Means still has judicial obligations

THIS IS AN INTERESTING ARTICLE REGARDING THE JUDGE WHO RULED ALL OF THE TESTIMONY IN THE LINDA EDWARDS CASE AS “HEARSAY”.

The Sentinel-Record   10-18-1977

Little Rock (AP) – Circuit Court Judge Henry B. Means of Malvern has not given up all of his judicial duties and may later preside over some cases, a state judicial official said Monday.

C. R. Huie, executive director of the state Judicial Department, said Means signed an order Monday as judge.

Means also is thinking about asking a doctor why he shouldn’t go ahead and preside over some jury trial cases which are pending, Huie said.

Last week, Means issued a statement through his court reporter, Pat Lightfoot, saying that on doctors orders he would not hear anymore cases this year.

Because of a heart condition, the doctor told Means to avoid pressure situations such as court trials.
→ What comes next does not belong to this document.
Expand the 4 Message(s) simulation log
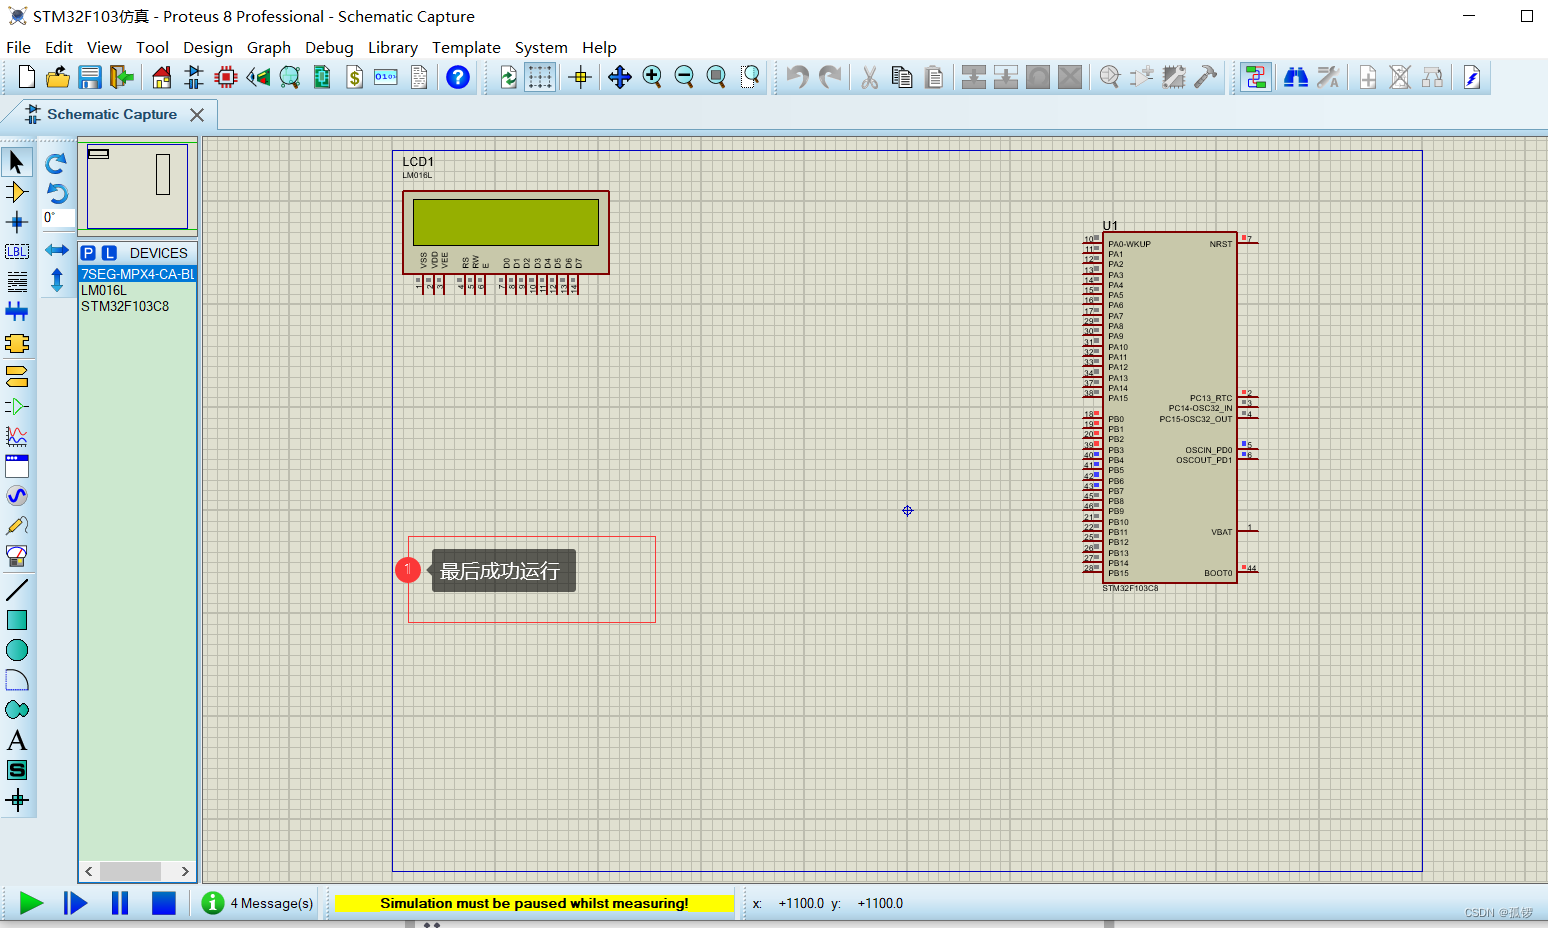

But Huie said Means told him later that perhaps the doctor did not realize how easy it was for Means to preside at a jury trial after serving as judge for nearly two decades.

Huie said Means has an appointment with the doctor at the end of this month and plans to see if it might be okay for Means to continue to preside over jury trials.

No trials are scheduled for the district – the 7th – this week, but several are on the calendar for next week.

If those trials are held as scheduled, some current or former judge will be brought in to hear them or the lawyers of the district will be asked to choose someone among themselves to preside, Huie said.

Means will know by the end of the month whether he will be able to preside on subsequent case, Huie said.

Substitute judges will be chosen from among the district lawyers, or transferred in from the ranks of other active judges, so long as Means remains the official judge, even though he becomes inactive, Huie said.

If Means resigned, another person could be appointed judge and an election could be held to fill the vacancy.

Earlier this year, Means announced he would not seek reelection. That came after a four month legislative inquiry concluded that he had engaged in “gross indiscretions.” These consisted of practicing law by rendering title opinions and by telling defense lawyers in a controversial drug case what sentence he would impose if the defendants pleaded guilty.